Lagos Seals Pinnock Beach Estate and Three Other Properties in Hardening Sewage Clampdown

LEKKI, Nigeria — Lagos has escalated its environmental enforcement drive with the sealing of Pinnock Beach Estate in Osapa London, Lekki, and three other properties across Lekki, Ajah and Surulere over alleged illegal discharge of untreated sewage into public drains and canals.

The action, carried out by the Lagos State Wastewater Management Office on Thursday, is the latest sign that the state government is turning wastewater violations into a frontline public-health and environmental issue rather than a routine sanitation offence.  

According to the state commissioner for environment and water resources, Tokunbo Wahab, the Pinnock Beach action followed “several warnings and abatement notices” that were allegedly ignored by the estate management.

The government says the estate was sealed after officials found deliberate pumping of untreated sewage into a canal, which it said created offensive odour, environmental nuisance and risks to human health and aquatic life.  

The same enforcement sweep also hit a property at No. 28 Amodu Street, Itire, Surulere, after verified resident complaints of continuous raw sewage discharge into neighbouring compounds and public drains.

Two other affected sites were a property on Oladipo Dumoye Street, Mashy Hill Estate, Ado Road, Ajah, and Vintage Heights Estate on Ojulari Street, Elegushi, Lekki, both accused of pumping untreated wastewater into drainage channels and the surrounding environment.  

This is not an isolated crackdown. Barely a day earlier, the same agency had sealed Balmoral Convention Centre in Victoria Island and Foodies Restaurant in Lekki Phase I over wastewater violations, with officials saying the facilities had been warned repeatedly but failed to comply.

Read together, the two enforcement actions suggest a broader Lagos strategy: to force estates, restaurants and commercial property operators to stop using drains and canals as informal sewage outlets.  

The legal and public-health basis for the clampdown is not difficult to see. WHO says contaminated water and poor sanitation are linked to cholera, diarrhoea, dysentery, hepatitis A, typhoid and polio, while untreated excreta can contaminate groundwaters and surface waters used for drinking, bathing and household purposes.

Lagos’s own building and drainage rules require foul water to go into a public sewer, a private sewer, a septic tank with proper secondary treatment, or a cesspool, and they specifically require septic or treatment systems to be sited so they do not contaminate watercourses, underground water or water supply.  
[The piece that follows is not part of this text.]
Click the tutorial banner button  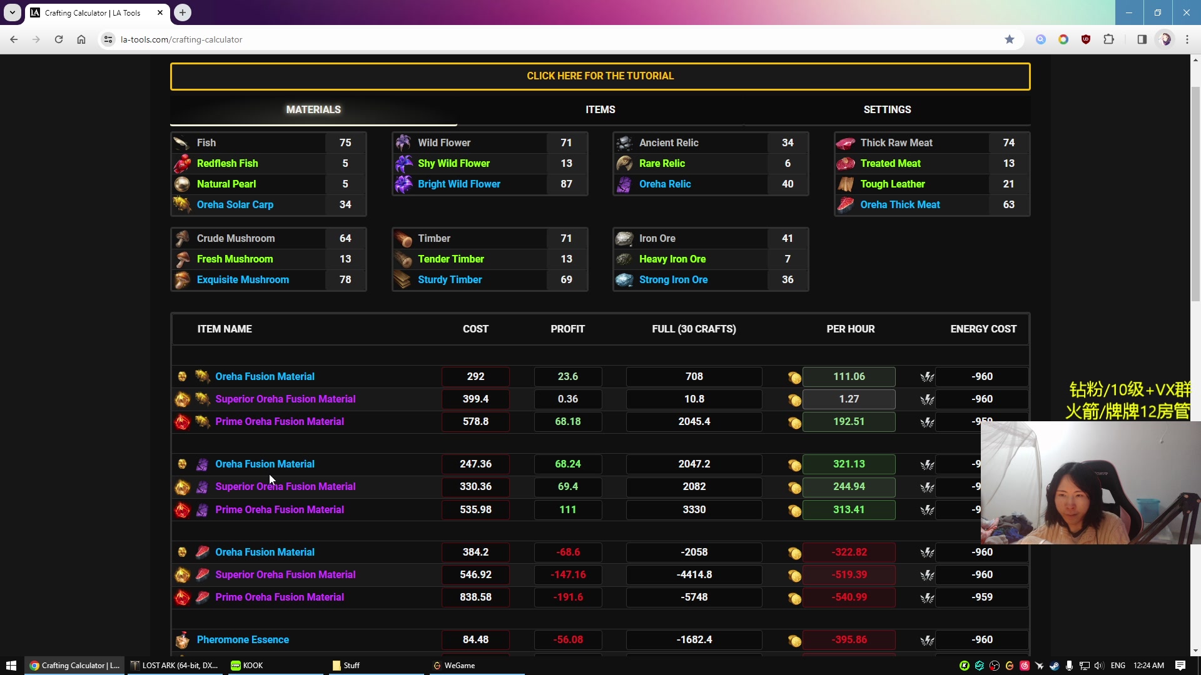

That legal framework matters because the state has repeatedly warned against the culture of channeling untreated wastewater into public drains.

Lagos officials have said for years that such conduct creates visible sanitation failures, blocked drains and health risks to residents, yet the recurring enforcement actions show that some property managers still appear to treat environmental rules as optional.

The government’s latest warning is that violators will face “appropriate sanctions and possible prosecution”, a line that signals a tougher regulatory posture under the current administration.  

For residents in densely built neighbourhoods such as Lekki, Ajah and Surulere, the implications go beyond foul smell and ugly drains.

Illegal sewage discharge can worsen blocked waterways, increase flooding pressure during heavy rain and expose neighbouring homes to contamination where drainage infrastructure is already strained.

Lagos State Wastewater Management Office says its mandate is to entrench “sustainable and healthy wastewater management practices” in the state, and Thursday’s seals show that the office is now trying to translate that mandate into visible enforcement on the ground.  

For property developers, estate managers and commercial operators, the message is blunt. Lagos is no longer framing sewage violations as minor nuisance complaints. It is treating them as environmental breaches with direct health consequences, and it is increasingly willing to shut properties, publicise the sanction and press for compliance.

If the current pattern continues, more estates and facilities could soon find themselves on the wrong side of the city’s sanitation dragnet.